Kuhlmann T, Lingfeld G, Bitsch A, Schuchardt J, Brück W. Acute axonal damage in multiple sclerosis is most extensive in early disease stages and decreases over time. Brain. 2002;125:2202-12.
Multiple sclerosis is characterized morphologically by the key features demyelination, inflammation, gliosis and axonal damage. In recent years, it has become more evident that axonal damage is the major morphological substrate of permanent clinical disability. In our study, we investigated the occurrence of acute axonal damage determined by immunocytochemistry for amyloid precursor protein (APP) which is produced in neurones and accumulates at sites of recent axon transection or damage. The numbers of APP‐positive axons in multiple sclerosis lesions were correlated with the disease duration and course. Most APP‐positive axons were detected within the first year after disease onset, but acute axonal damage was also detected to a minor degree in lesions of patients with a disease duration of 10 years and more. This effect was not due to the lack of active demyelinating lesions in the chronic disease stage. Late remyelinated lesions (so‐called shadow plaques) did not show signs of axon destruction. The number of inflammatory cells showed a decrease over time similar to that of the number of APP‐positive axons. There was a significant correlation between the extent of axon damage and the numbers of CD8‐positive cytotoxic T cells and macrophages/microglia. Our results indicate that a putative axon‐protective treatment should start as early as possible and include strategies preventing T cell/macrophage‐mediated axon destruction and leading to remyelination of axons.

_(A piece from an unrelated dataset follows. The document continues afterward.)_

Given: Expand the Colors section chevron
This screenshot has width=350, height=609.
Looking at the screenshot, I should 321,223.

Amyloid precursor protein (APP) is shuttled down the nerve from the head to the feet, if there is a break the APP goes down the nerve then accumulates at the cut and makes a bleb. You can count the blebs.

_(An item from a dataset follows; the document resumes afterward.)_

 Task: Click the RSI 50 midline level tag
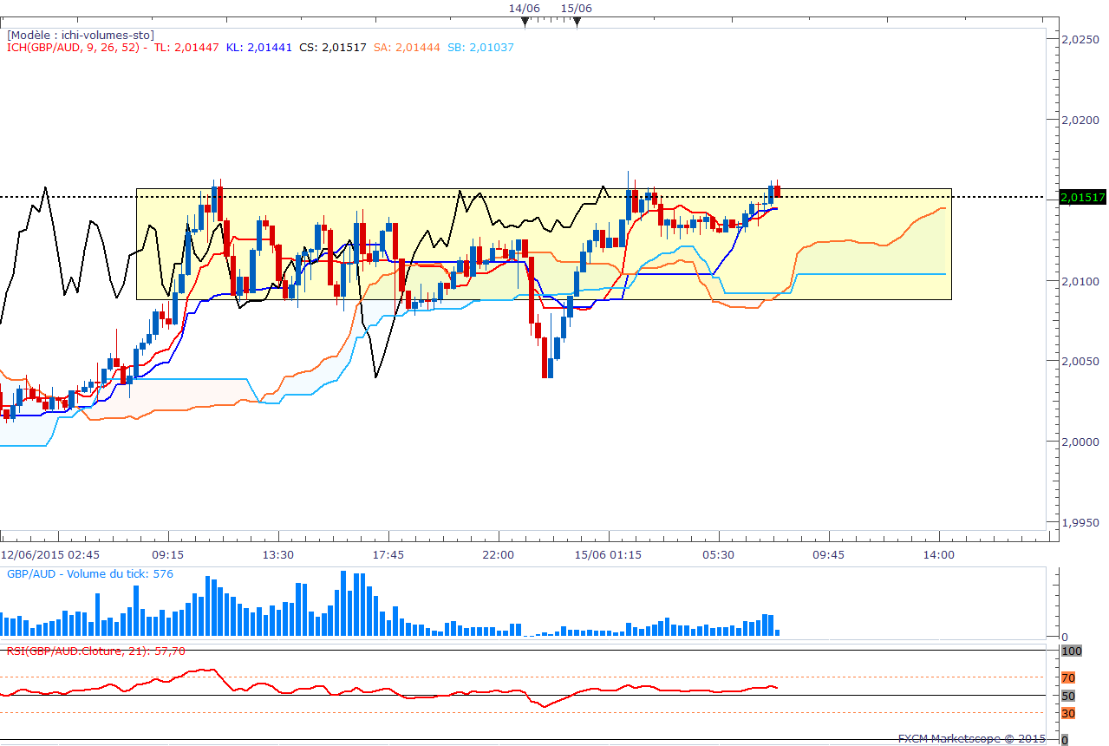[1068, 696]
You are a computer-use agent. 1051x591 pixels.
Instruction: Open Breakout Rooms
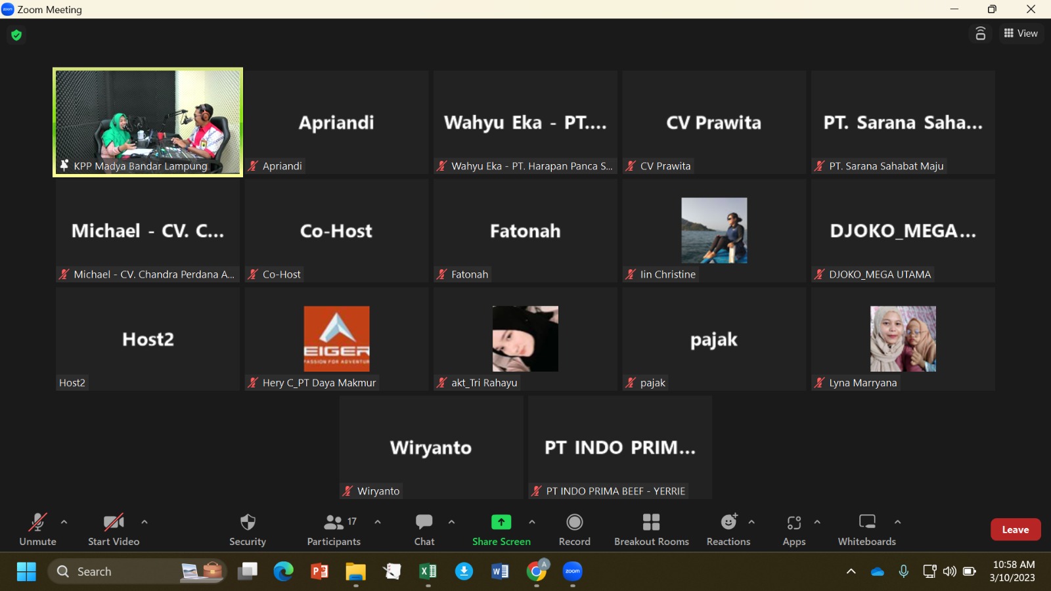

Bruce Trapps group did this and found 11,000 in the active lesion and < 1 in health nerve areas. This was mentioned on the brain shred post by ProfG. This says that damage is associated with the amount of active inflammation, block this and you block the nerve damage. This current post says the same thing, that nerve damage correlates with the amount and duration of inflammation. They findmore active damage early on and less later in disease. This is what we would expect because inflammatory disease is more active early in disease. This we know from MRI where gadolinium enhancing lesions are more common early in disease. This study also shows that the amount of damage correlates with the amount of inflammation. This is associated with T cells and microglia. Therefore it makes sense to think the anti-inflammatory approach within the CNS is a way to go. Target this aspect and block it and then let’s see if it stops nerve transections. The doubting minnnies will say they are clearing up the damage. Let’s see.

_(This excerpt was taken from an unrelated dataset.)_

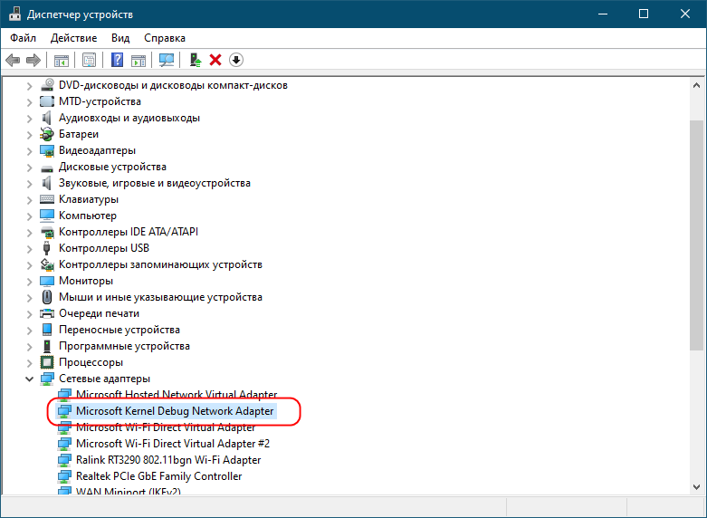Open the Действие menu
Screen dimensions: 707x518
point(74,38)
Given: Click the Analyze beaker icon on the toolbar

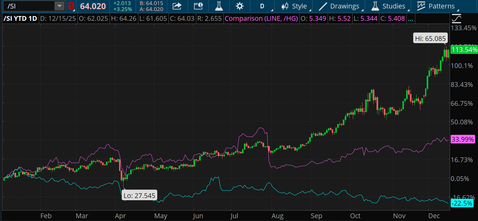Looking at the screenshot, I should click(x=219, y=6).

They show that this damage occurs early so lets start treating this early. That is what we are trying with some of the optic neuritis trials. Protecting the nerves from the effects of inflammation, put this on top of stopping the inflammatory cells getting into the brain and you get a double whammy. This is what we are doing with the PROXIMUS trial. My gut feeling is that this early activity takes out the vulnerable nerve pools leaving the more sturdy nerves and these are damaged more slowly. Let’s see what the trials bring.